Let’s face facts: Every media buyer has worked on a campaign that failed miserably. Even the most knowledgeable and experienced buyers, including those with that uncanny ability to accurately predict a campaign’s outcome before it even starts, have contended with at least one campaign that seemed jinxed from the beginning. When a campaign goes awry with no obvious explanation, no measure of action a buyer can take seems adequate to remedy the situation.
Campaign troubleshooting is a difficult task, especially in an industry as unpredictable as online advertising. Without exploring every factor that could negatively affect your online strategy, how can you possibly know which fix to apply? An investigation into why a campaign isn’t working as it should involves probing every aspect, not just obvious issues. Buyers must consider numerous possibilities, including those beyond their control. Without examining all the forces (internal and external) at play, one can’t be at all certain the media buys are at fault.
Where do you begin on a mission to uncover the mystery of a failing campaign? A sensible starting point is the media placements themselves. Pride can cloud a media buyer’s openness to post-plan evaluation, but even the most diligent buyer makes mistakes. Reviewing the client’s target market and objectives, then comparing these to the final media plan, is a necessary security measure and often reveals clues why the campaign hasn’t produced to par.

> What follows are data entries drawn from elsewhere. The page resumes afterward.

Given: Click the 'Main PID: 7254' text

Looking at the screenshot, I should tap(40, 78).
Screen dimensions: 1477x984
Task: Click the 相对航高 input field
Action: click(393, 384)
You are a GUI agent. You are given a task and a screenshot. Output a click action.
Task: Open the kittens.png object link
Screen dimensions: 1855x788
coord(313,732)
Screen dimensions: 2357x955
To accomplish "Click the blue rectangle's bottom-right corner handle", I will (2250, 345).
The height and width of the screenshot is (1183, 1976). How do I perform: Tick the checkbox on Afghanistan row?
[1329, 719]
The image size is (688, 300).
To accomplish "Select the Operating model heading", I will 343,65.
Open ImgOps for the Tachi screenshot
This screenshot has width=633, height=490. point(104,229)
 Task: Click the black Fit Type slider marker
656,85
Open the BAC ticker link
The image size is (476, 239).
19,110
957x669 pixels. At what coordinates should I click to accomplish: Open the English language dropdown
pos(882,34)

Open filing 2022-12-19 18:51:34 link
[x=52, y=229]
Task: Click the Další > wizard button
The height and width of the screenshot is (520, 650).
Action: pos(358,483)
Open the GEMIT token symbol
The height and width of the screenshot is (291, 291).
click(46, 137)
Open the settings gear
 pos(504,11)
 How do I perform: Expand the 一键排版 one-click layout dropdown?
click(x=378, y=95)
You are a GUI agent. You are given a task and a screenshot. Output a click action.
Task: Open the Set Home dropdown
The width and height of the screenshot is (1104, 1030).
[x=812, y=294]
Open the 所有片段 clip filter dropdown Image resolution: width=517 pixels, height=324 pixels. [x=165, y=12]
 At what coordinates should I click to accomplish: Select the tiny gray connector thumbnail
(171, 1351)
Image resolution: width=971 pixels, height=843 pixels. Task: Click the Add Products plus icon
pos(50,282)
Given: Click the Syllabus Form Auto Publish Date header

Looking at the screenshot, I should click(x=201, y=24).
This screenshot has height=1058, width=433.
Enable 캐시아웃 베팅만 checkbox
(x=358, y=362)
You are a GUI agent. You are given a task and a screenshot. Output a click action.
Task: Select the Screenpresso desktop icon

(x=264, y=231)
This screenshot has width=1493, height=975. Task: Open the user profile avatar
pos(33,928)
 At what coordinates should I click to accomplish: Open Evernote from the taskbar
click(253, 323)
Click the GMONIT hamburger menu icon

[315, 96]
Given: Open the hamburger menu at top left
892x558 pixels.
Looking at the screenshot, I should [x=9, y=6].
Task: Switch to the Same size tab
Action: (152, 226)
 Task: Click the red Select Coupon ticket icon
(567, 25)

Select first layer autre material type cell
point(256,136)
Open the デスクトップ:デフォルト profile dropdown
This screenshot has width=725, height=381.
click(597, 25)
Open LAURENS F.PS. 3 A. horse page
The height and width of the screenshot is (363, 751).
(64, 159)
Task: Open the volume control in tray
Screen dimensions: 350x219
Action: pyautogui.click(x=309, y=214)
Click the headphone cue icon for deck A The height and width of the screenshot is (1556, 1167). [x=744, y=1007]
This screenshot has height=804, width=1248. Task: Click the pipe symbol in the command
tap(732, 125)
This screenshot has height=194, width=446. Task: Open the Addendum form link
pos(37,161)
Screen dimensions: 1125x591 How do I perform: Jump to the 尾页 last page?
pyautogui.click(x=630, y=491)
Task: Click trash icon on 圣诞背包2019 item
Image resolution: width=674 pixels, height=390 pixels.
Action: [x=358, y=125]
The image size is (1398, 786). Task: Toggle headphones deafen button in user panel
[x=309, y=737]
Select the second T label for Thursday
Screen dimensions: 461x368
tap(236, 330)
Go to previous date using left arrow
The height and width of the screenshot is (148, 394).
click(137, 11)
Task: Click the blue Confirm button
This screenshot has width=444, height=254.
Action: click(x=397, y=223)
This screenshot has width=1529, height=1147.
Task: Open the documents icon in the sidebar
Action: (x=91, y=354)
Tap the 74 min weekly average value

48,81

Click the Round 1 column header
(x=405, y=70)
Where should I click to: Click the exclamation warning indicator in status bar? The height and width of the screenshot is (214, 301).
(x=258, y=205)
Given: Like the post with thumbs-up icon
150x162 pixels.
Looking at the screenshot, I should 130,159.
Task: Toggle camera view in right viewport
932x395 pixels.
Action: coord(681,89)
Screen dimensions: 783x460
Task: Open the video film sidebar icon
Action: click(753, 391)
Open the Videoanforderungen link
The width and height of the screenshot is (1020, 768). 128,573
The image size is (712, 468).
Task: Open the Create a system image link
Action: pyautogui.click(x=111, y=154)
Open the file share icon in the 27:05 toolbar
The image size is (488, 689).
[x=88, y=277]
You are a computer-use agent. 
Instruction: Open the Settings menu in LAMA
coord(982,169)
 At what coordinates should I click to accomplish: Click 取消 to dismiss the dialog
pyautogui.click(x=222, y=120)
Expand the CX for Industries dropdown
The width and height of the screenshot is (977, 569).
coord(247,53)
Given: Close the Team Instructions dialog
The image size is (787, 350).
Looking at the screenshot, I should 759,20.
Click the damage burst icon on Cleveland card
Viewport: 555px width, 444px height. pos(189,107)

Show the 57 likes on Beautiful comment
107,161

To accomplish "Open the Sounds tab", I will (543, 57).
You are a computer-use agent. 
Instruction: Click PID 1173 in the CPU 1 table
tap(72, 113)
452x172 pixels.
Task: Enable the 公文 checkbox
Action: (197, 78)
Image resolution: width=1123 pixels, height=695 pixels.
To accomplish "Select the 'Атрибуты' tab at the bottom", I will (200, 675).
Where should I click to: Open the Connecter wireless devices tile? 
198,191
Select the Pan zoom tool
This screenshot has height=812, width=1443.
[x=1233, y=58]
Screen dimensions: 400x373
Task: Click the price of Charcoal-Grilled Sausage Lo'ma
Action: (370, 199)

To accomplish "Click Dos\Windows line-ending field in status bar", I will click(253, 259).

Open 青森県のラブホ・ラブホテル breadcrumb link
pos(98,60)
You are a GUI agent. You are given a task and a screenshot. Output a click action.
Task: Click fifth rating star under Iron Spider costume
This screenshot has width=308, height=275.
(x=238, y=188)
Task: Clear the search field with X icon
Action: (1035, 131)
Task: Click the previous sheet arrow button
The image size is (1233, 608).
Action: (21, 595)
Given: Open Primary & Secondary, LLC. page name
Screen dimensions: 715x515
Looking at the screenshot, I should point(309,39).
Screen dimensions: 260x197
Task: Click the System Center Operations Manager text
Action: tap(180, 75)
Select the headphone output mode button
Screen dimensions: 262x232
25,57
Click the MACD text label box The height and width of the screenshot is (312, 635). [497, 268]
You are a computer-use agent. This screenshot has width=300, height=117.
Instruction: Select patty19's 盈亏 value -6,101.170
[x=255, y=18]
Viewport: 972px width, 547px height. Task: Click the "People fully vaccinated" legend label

If you’ve determined your buys are watertight, consider the possibility of faulty creative. This is especially common when ads are designed and produced by the client, as opposed to the ad production arm of your agency. Many a campaign has fallen victim to a disconnect between ad placements and creative. The message just doesn’t make sense to the audience. Nebulous audience composition data and psychographic information provided by some publishers can facilitate this. But as a campaign goes on and the audience’s habits and interaction methods with your ads becomes clear, a fresh look at the creative is often a helpful step in revealing the flaw in the campaign.
If you’ve established the media buys and creative aren’t to blame, take a look at less obvious culprits. Perhaps the timing of the campaign earmarks it for disaster, or other societal factors are at play. What’s going on in the world during the campaign? Look for anything that could affect results. Have you taken local and international holidays into consideration during planning? Perhaps you sent out a North America-wide email blast on a lesser-known Canadian holiday, when few consumers are in front of their monitors. Each possibility you can eliminate takes you a step closer to determining the cause.
If you’ve addressed all of these issues and still haven’t pinpointed the problem, there’s another possibility. Buyers often get so caught up in planning campaigns that the quality, relevance, and value of the offer are disregarded. Even a flawlessly planned campaign will fail when the promotion is undesirable to the target audience. If you suspect this is the root of the problem, speak with your client. Determine whether you can work with other offers. Use your experience with clients in similar fields to gauge what type of offer would receive the best response rate and make appropriate recommendations. When the success of his campaign hangs in the balance, your client will be open to modifications.
A failing campaign is a huge blow to a media buyer’s ego. An inability to deliver what the client expects is disheartening. There are ways to get to the root of the problem and repair the campaign. Before giving up hope, put on your detective’s hat.